Les obstacles sont importants : les patients se plaignent peu des ces troubles qu’ils considèrent comme « normaux » en vieillissant, surtout s’ils apparaissent progressivement. De plus les signes varient selon les personnes ce qui peut induire en erreur et ils sont souvent peu spécifiques. L’observation lors d’un repas est essentielle.
On peut noter parmi les signes : la régurgitation par la bouche ou par le nez, des résidus alimentaires qui subsistent, une durée du repas ou de la mastication excessive, la difficulté de conserver le bolus suffisamment de temps en bouche.
Toutefois ces informations ne suffisent pas puisqu’elles ne représentent que 50% des risques d’aspiration selon une étude.
- Quel examen clinique ?
Examen neurologique complet et examen ORL. Etude de la toux, de la voix, de l’élocution, de la production de salive, de l’état buccodentaire et de la respiration au repos.
- Comment tester la déglutition ?
La plupart des méthodes utilisent des liquides et apprécient la présence de signes suspects d’aspiration. Des méthodes récentes proposent divers volumes 5ml, 10 et 20 ml et diverses contenances (liquide, nectar, pudding).
- Apport des examens complémentaires
La VFS (vidéofluoroscopie) permet une analyse dynamique en temps réel et constitue donc l’examen princeps en cas de doute. Toutefois, la vigilance du patient est requise ce qui est parfois difficile dans certaines pathologies.
L’endoscopie flexible par voie nasale constitue aussi un examen intéressant.

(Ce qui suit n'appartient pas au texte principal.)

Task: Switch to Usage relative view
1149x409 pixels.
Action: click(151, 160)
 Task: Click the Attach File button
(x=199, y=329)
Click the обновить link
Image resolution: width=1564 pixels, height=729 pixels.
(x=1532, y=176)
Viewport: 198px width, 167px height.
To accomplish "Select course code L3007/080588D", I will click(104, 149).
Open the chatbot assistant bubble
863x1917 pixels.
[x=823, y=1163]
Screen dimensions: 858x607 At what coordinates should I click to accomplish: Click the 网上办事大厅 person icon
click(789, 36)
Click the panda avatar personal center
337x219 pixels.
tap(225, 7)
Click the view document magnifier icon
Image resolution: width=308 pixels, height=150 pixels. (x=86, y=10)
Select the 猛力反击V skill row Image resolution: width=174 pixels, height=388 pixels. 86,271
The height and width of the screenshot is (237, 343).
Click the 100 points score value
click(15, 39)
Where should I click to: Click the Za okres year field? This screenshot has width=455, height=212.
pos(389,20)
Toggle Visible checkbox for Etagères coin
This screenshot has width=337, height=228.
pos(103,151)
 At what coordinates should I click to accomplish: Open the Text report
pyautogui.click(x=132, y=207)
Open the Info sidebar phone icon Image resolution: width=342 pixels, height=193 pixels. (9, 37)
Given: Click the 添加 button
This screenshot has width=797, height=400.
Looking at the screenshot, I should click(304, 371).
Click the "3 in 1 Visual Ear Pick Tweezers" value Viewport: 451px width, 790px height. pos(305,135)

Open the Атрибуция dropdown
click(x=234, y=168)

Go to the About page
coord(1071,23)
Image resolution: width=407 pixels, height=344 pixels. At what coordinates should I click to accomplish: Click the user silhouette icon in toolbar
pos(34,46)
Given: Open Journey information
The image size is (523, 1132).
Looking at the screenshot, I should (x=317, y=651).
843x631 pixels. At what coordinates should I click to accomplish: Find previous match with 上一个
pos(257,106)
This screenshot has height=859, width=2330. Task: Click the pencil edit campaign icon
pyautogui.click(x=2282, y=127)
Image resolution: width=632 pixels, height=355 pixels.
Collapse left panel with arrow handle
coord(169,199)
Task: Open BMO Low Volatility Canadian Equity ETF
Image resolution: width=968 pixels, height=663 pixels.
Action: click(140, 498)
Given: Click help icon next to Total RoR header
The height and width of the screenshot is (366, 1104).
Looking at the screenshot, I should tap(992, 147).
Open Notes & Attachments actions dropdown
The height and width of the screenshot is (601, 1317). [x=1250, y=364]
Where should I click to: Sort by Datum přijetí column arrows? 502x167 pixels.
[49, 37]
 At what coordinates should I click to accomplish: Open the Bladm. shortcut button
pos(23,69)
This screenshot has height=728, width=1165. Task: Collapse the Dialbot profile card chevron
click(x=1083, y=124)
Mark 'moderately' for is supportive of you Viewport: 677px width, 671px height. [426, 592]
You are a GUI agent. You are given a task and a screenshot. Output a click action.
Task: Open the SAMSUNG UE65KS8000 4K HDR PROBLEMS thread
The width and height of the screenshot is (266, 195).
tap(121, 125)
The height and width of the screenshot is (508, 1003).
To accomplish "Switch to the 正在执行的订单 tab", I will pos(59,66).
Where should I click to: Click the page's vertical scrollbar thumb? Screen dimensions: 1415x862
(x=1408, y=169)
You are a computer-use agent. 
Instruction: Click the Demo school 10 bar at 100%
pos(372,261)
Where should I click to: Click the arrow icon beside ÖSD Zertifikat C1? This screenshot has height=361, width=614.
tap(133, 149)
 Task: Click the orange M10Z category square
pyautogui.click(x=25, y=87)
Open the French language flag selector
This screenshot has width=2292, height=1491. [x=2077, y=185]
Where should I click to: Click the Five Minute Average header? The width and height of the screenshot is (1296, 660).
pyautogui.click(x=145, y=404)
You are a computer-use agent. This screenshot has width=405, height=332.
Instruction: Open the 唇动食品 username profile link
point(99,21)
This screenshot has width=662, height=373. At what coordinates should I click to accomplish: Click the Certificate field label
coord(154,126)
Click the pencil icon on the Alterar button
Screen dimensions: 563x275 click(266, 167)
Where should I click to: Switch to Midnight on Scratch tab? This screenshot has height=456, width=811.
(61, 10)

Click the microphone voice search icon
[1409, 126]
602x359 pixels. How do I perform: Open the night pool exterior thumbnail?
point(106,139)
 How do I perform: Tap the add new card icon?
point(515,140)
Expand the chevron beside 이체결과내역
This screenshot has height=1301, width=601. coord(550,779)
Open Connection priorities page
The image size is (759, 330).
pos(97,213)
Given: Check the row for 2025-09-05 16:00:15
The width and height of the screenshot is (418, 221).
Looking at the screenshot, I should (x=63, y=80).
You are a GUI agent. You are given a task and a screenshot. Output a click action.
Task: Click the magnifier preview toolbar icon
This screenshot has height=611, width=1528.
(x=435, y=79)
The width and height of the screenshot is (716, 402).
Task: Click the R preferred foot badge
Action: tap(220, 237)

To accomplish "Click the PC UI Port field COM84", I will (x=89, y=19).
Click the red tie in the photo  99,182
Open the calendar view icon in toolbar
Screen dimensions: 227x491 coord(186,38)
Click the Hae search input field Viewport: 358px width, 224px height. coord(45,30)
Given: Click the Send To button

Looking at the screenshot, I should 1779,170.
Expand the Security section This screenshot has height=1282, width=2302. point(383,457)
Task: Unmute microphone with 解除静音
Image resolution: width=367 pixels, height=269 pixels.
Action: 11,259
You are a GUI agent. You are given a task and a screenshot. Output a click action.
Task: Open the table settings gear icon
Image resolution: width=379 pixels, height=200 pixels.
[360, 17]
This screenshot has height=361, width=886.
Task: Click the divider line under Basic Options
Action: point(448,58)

Enfin, notons qu’en hôpital ou institution, une évaluation multidisciplinaire (incluant une aide soignante, une diététicienne, une ergothérapeute, une orthophoniste, un radiologue…) permet d’individualiser et d’adapter la prise en charge.
Que peut-on proposer comme traitement ?
La prise en charge doit bien sûr tenir compte de (ou des ) étiologie(s).
- Il faut avant tout éduquer la famille, les aidants et si possible le patient. Il faut également assurer la supervision de la prise des repas.
- Il convient de vérifier et d’adapter les prothèses dentaires.
- La revue et éventuellement l’arrêt de certains médicaments est nécessaire.
- L’ajustement postural est essentiel car il évite le risque de fausses routes (position assise, voire semi assise ou mieux debout).
- L’environnement des repas doit être calme sans distractions.
- Il existe des manœuvres compensatoires comme modifier la conformation et les dimensions du carrefour aéro-digestif pour limiter les fausses routes (par exemple rotation de la tête vers le côté paralysé après un AVC…)
- Certaines techniques spéciales peuvent aussi être utilisées (déglutition forcée, supra-glottique ou manœuvre de Mendelsohn) mais elles nécessitent une forte présence du patient, ce qui n’est pas le cas dans certaines pathologies.
- L’adaptation du volume et de la consistance du bolus alimentaire reste fondamentale dans la plupart des cas.